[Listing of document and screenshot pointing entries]
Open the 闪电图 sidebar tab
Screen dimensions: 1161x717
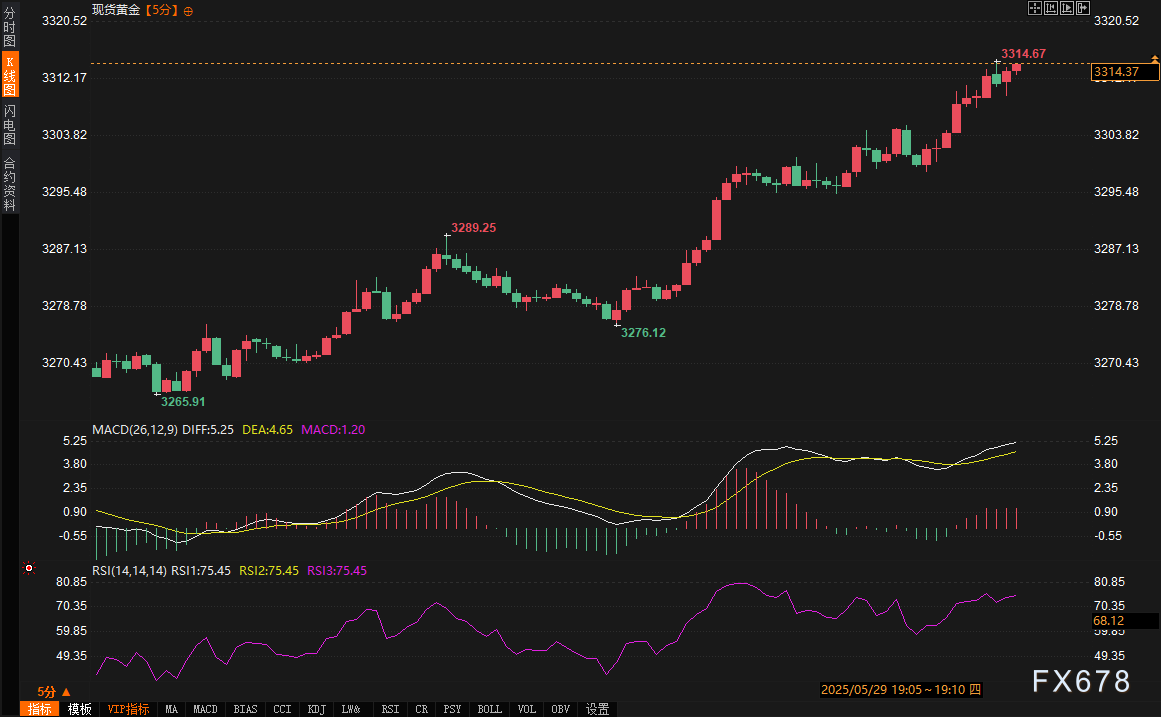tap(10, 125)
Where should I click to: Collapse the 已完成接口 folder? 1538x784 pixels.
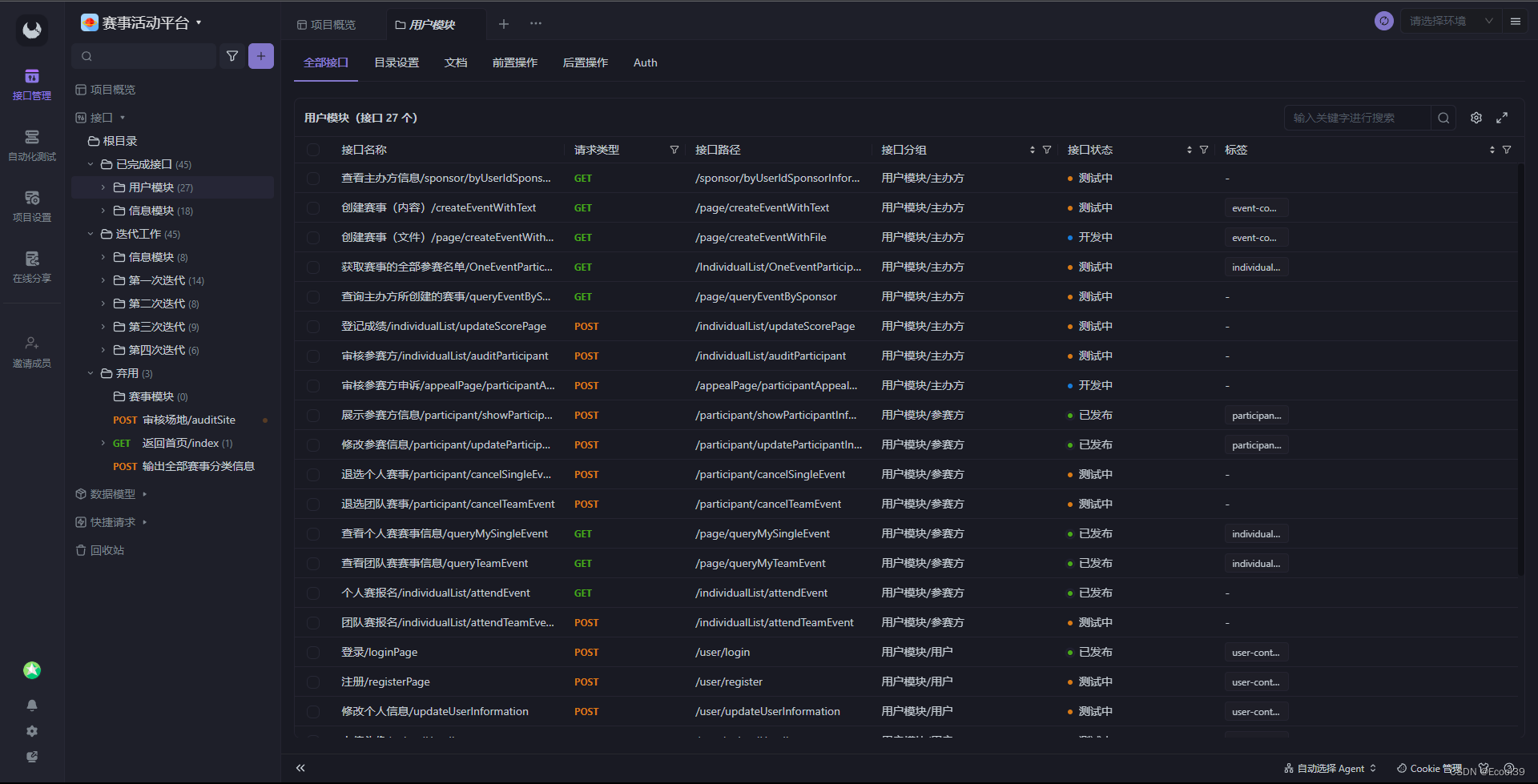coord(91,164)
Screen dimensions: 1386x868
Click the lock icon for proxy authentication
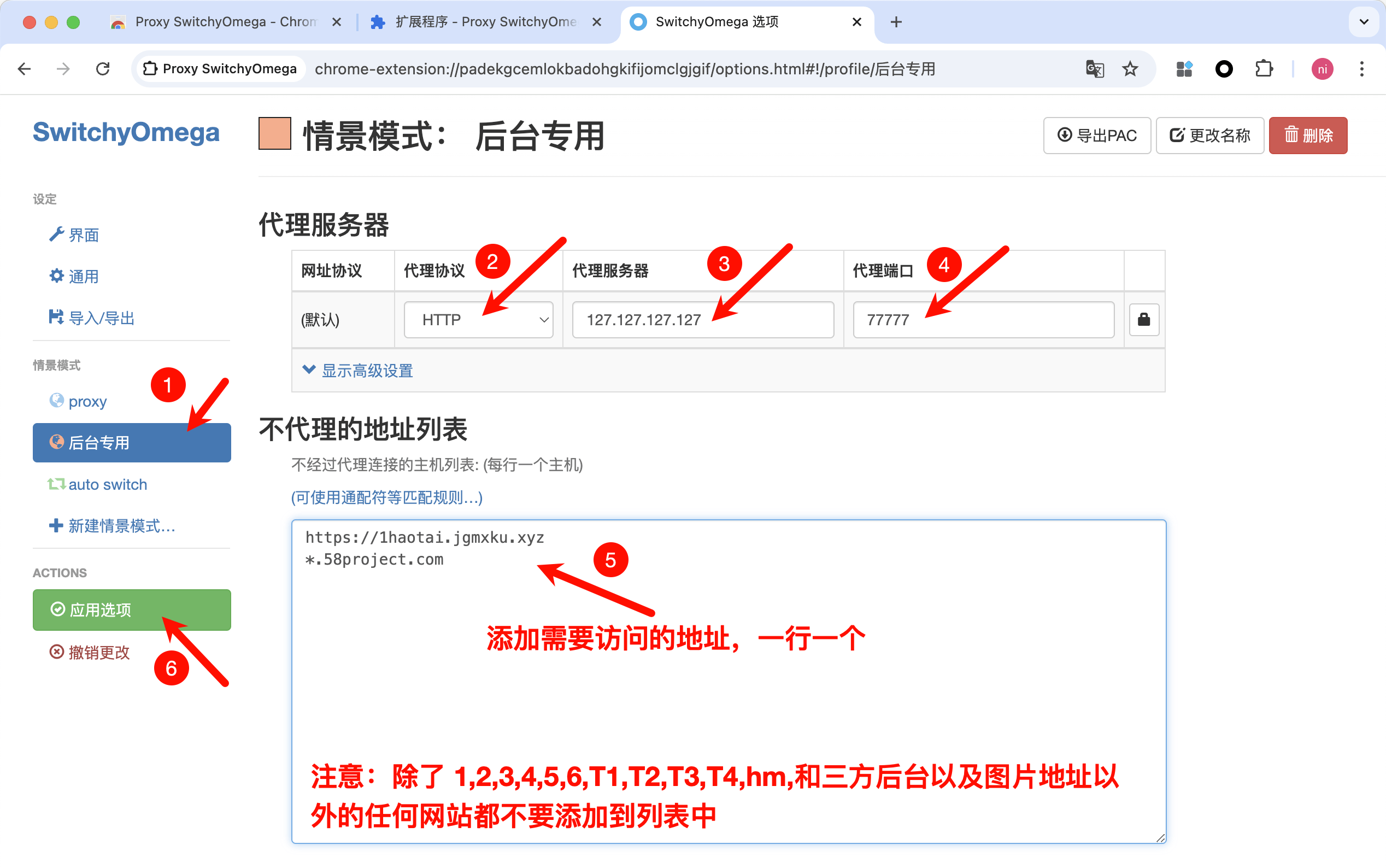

---

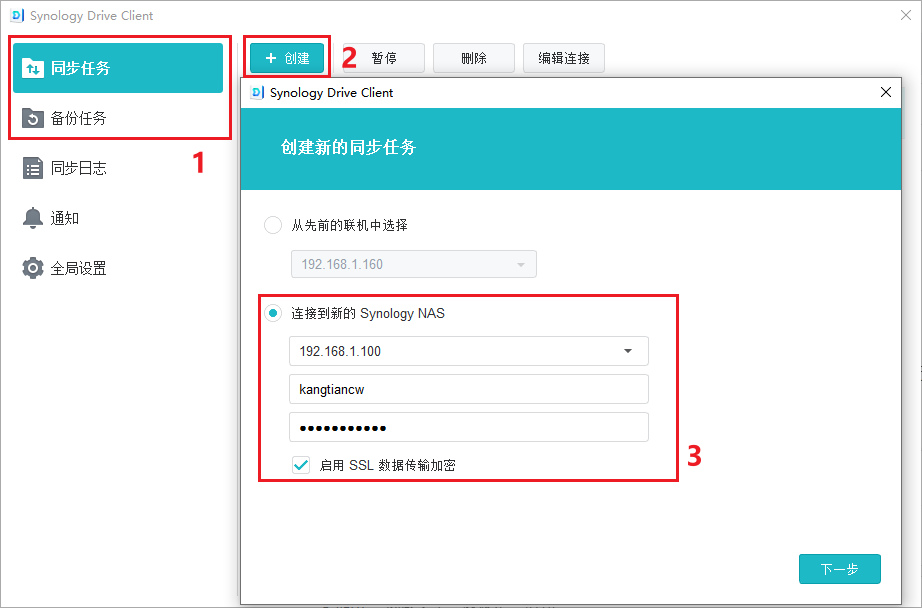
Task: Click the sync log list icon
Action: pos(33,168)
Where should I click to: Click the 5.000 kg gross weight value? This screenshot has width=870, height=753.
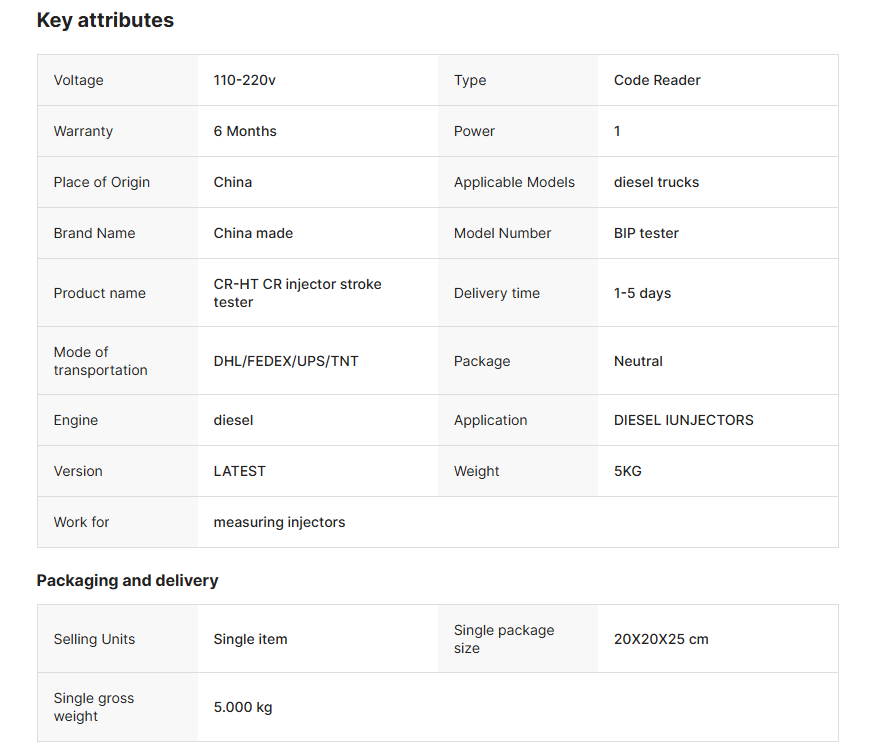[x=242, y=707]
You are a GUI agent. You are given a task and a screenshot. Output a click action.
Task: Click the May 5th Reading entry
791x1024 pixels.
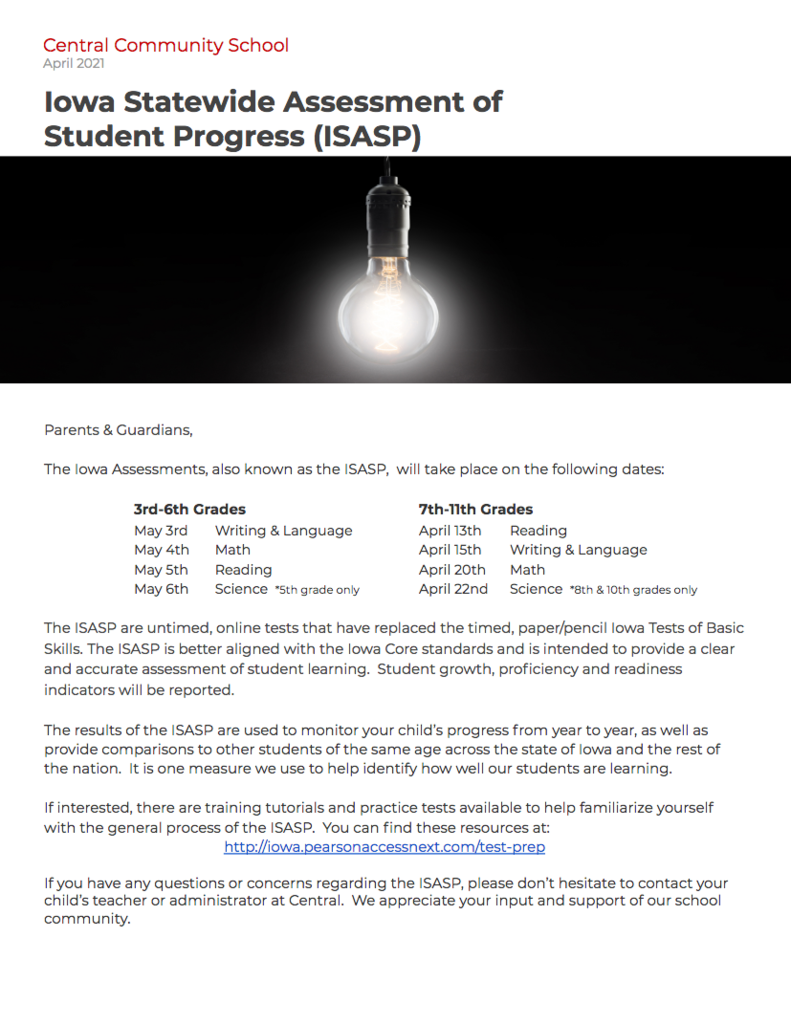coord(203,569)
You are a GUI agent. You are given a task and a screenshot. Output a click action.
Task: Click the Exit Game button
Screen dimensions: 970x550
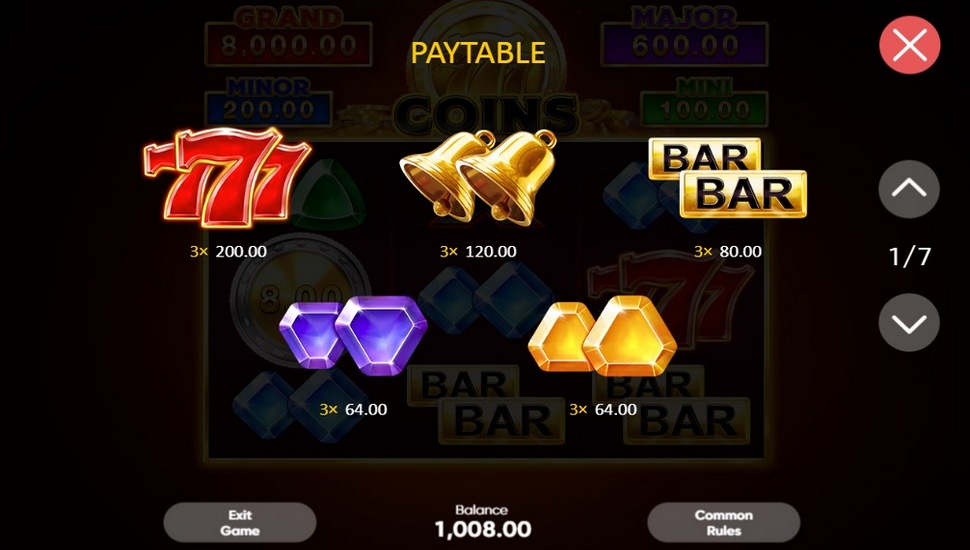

- **YOUR TASK**
Please rewrite the part of the listing that opens with the line containing "Open the 闪电图 sidebar tab" and closes with the line containing "coord(91,164)", changing "folder" to "directory" and keeping everything else the same. Leave the pictures out of your answer.

- **SOLUTION TO THE PROBLEM**
Open the 闪电图 sidebar tab
Screen dimensions: 1161x717
tap(10, 125)
Where should I click to: Collapse the 已完成接口 directory? 1538x784 pixels.
coord(91,164)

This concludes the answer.